The grapes looked fantastic, hanging from vines that were mostly still green, just a few beginning to don their autumn colours.

Autumn vines

Autumn vines

Up by the chateau there are the normal two grape varieties, red (cabernet franc) and white (sauvignon blanc). The vendange yesterday concentrated on the cabernet franc.

From the bowels of the chateau, the Confrérie des Joyeux Festivaliers emerged in cortège, followed by crowds of onlookers to wind their way over the narrow bridge above the moat, and into the vineyard.

Conférie des Joyeux Festivaliers

Conférie des Joyeux Festivaliers

At the ends of each line of vines, heavy with the succulent cabernet franc grapes, a bucket awaited being filled by members of the public. Large and small, young and old. Each had beought scissors, secateurs or a knife specifically for the purpose of gathering the fruit. Once the band had finished their marching tune, and the opening speech had been made, the crowd was invited to harvest the vines!

Empty for now....

Empty for now....

Saumur chateau & vines

Saumur chateau & vines

Harvesting the vines

Harvesting the vines

A helping hand!

A helping hand!

After the grapes are picked and placed in the smaller buckets, they’re then transferred into the larger wooden ones, ready to be seperated from their stalks. Here, a worker would use two pieces of wood, scraping the grapes from side to side over a large griddle, throwing the stalks to the ground, leaving just the fruit to pass through.
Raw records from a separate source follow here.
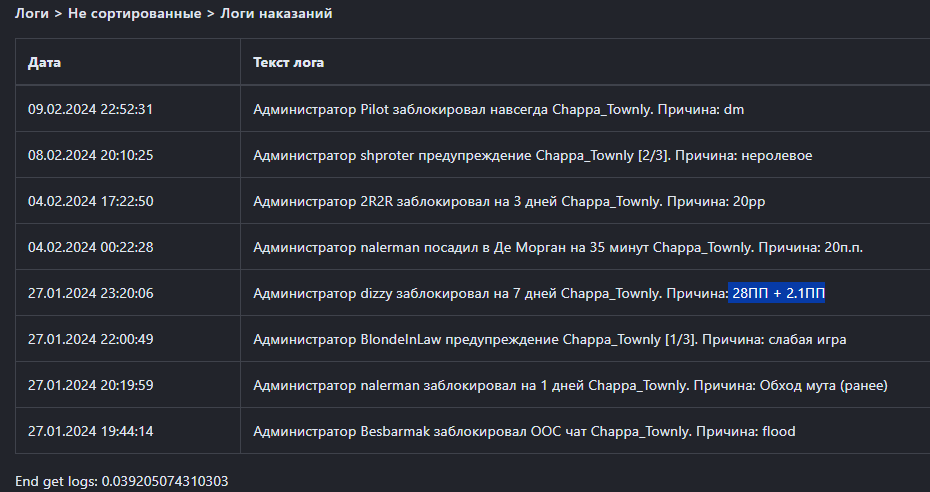930x492 pixels.
Task: Click the BlondeInLaw warning [1/3] entry
Action: tap(549, 339)
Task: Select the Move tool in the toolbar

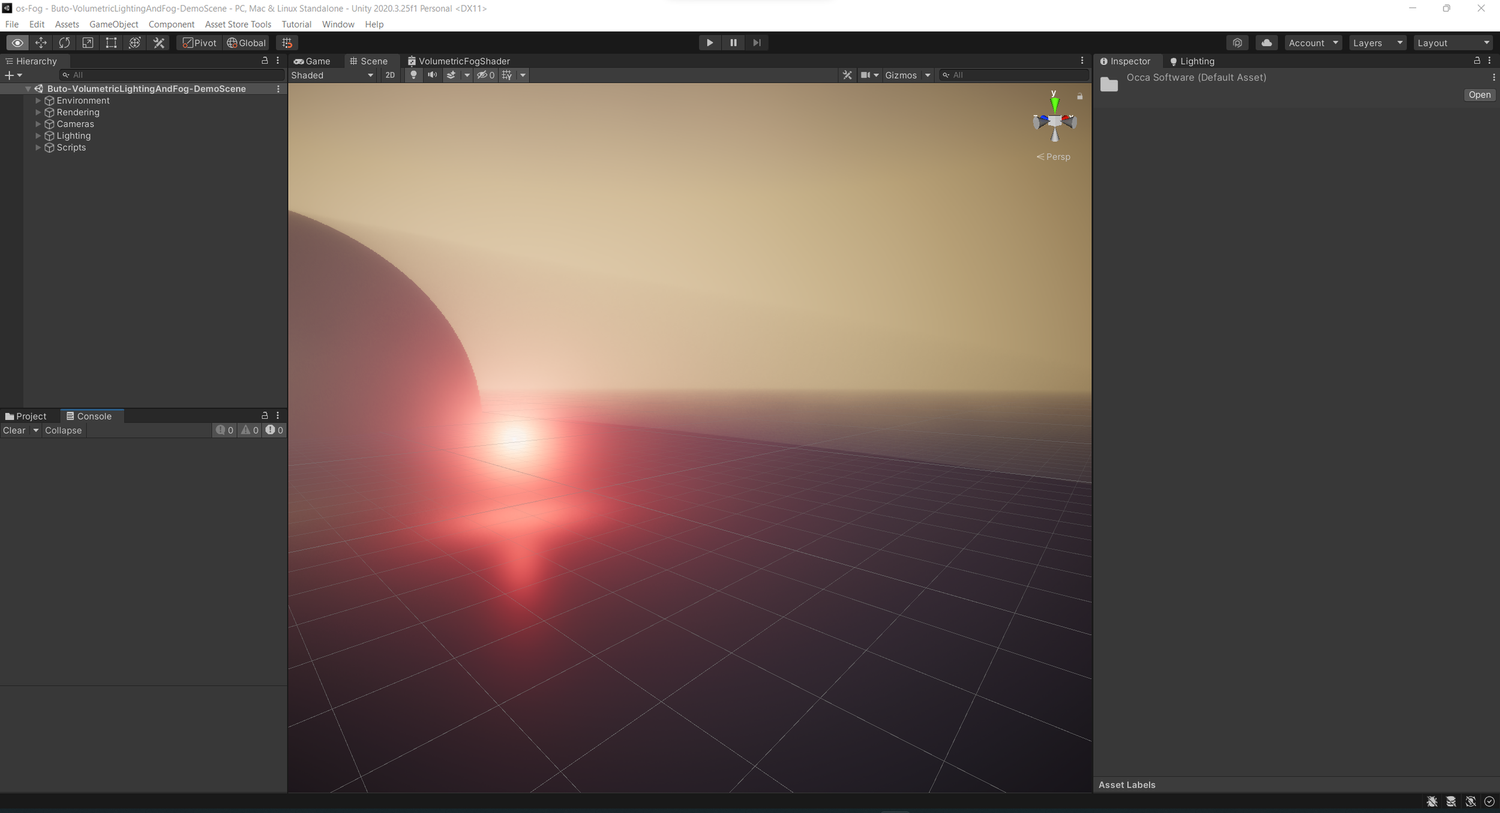Action: 41,43
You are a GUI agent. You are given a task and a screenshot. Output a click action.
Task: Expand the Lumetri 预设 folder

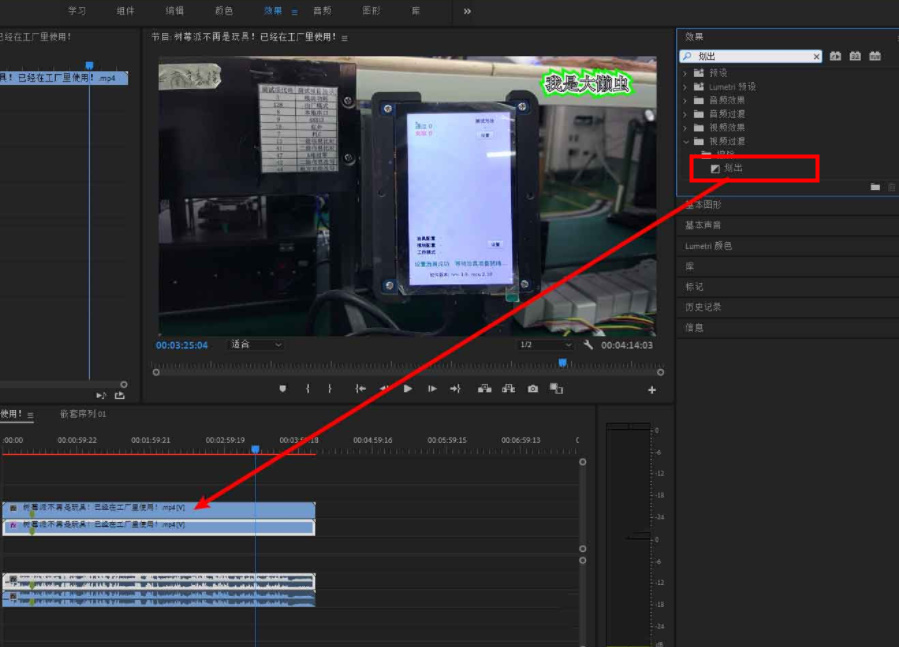[x=686, y=87]
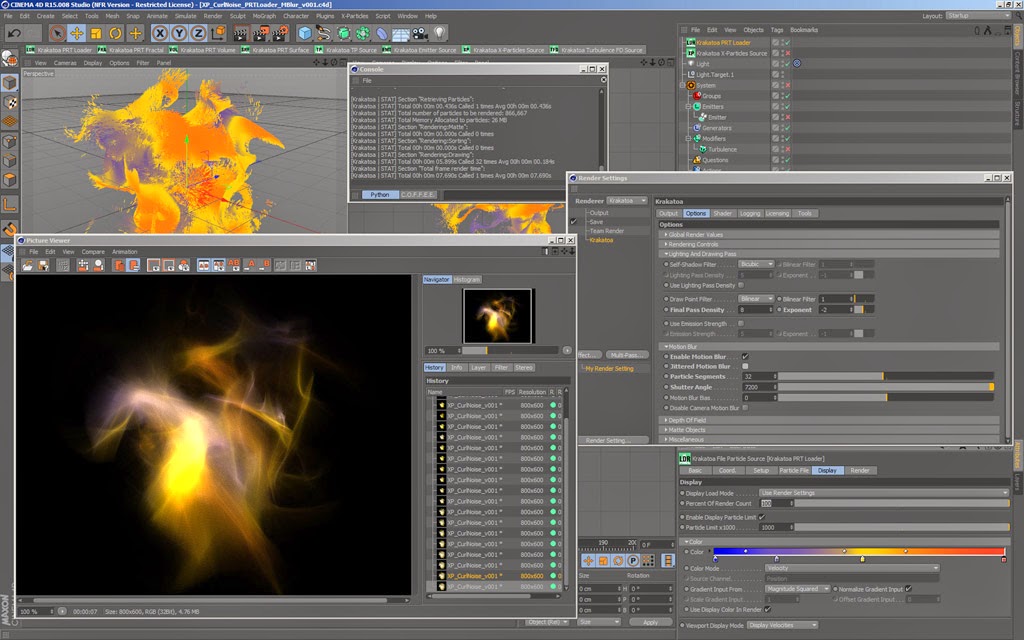This screenshot has width=1024, height=640.
Task: Click the camera icon in the top toolbar
Action: point(420,33)
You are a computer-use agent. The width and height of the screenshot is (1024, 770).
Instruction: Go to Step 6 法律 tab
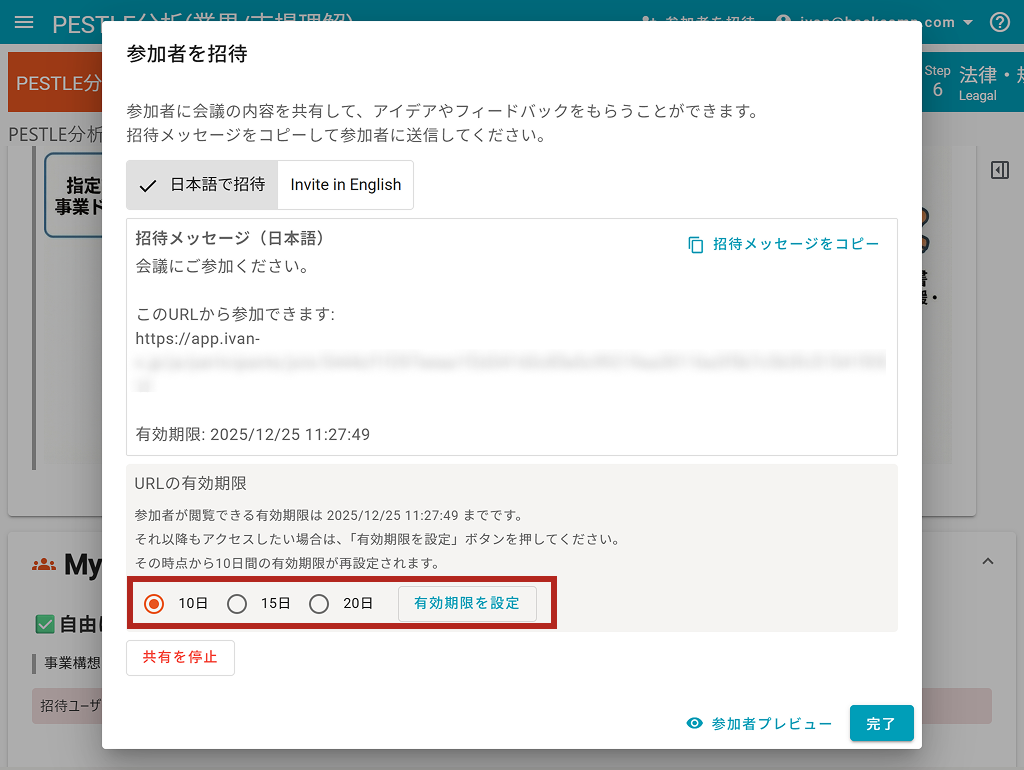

Seperating the fruit from the stalks.

Seperating the fruit from the stalks.

Young and old emptying their harvest.

Young and old emptying their harvest.

The chevaliers watch on, keeping a careful eye on the harvesting.

A watchful eye.

A watchful eye.

While the band plays tunes, walking around the vineyard, to the delight of onlookers as well as those involved in the harvest itself.

Music to harvest by!

Music to harvest by!

Once the grapes are all sorted from the stalks, it’s time for the cortége to make its way down to the press, situated in the dry moat of the chateau. The head of the Confrérie, tells us all so, waving his ‘sceptre’ of a vine branch.

'Sceptre' in hand, The Boss tells us it's time to press on...

'Sceptre' in hand, The Boss tells us it's time to press on...

So then, following the troupe of vendangers, we head for the moat, the wine press and the first juice…

En cortége.

En cortége.

Hand in hand they go!

Hand in hand they go!

Salut!

Salut!

At the bottom of the hill, crowds part for the princesse, for it is she who carries the first grapes for the press!

La Princesse!

La Princesse!

Crowds gather there to wait for the arrival of the grapes. The band plays, the crowd laughs, cheers, claps and dances along…

Clap your hands!

Clap your hands!

Even the equipment is 'pressed' into service as a drum!

Even the equipment is 'pressed' into service as a drum!

Finally, the harvest arrives and is loaded grape, by grape into the press.

Labour of love.

Labour of love.

Once all the grapes are loaded, or the press is full, then the packing is placed over the fruit, ready to wind down the weight, and squeeze until the very last drop…

The blocks are placed.

The blocks are placed.

Members of the public are invited to help turn the press, and there’s no shortage of willing volunteers to lend a hand!

All hands to the press!

All hands to the press!

The first juices flow from the press, and are handed out to the crowds in plastic cups. This is pure magic. It’s surprisingly cold, the juice – despite the heat of the afternoon! It’s so refreshing too. nature at its best, unspoilt, fresh and tasty!

It's good for your soul, as well as your health!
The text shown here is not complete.